__Problem to work on__: Count the lines in the entries below that contain the string "cloud", with case counting, and give only that number.

__Records supplied__:
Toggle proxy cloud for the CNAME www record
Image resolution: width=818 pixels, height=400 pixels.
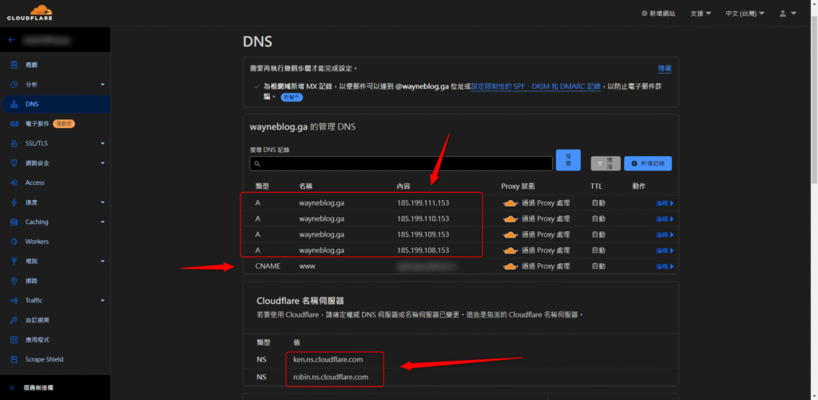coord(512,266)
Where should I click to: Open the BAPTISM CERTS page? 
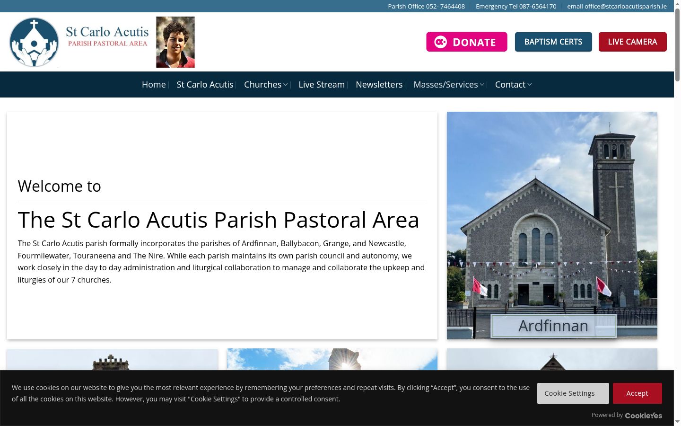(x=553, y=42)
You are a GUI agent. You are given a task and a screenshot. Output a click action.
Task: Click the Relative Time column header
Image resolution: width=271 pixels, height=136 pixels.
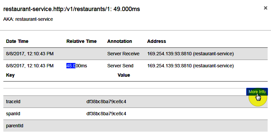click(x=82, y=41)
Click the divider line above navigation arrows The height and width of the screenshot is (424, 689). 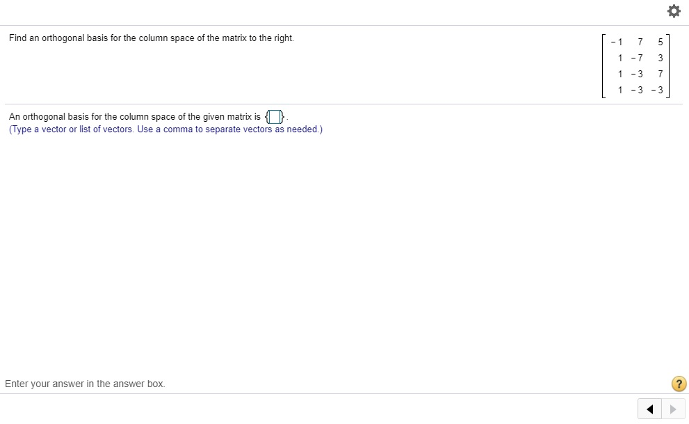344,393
---
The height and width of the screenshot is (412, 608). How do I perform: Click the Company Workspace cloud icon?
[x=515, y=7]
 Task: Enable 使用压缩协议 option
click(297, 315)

__Answer for this exercise__: 2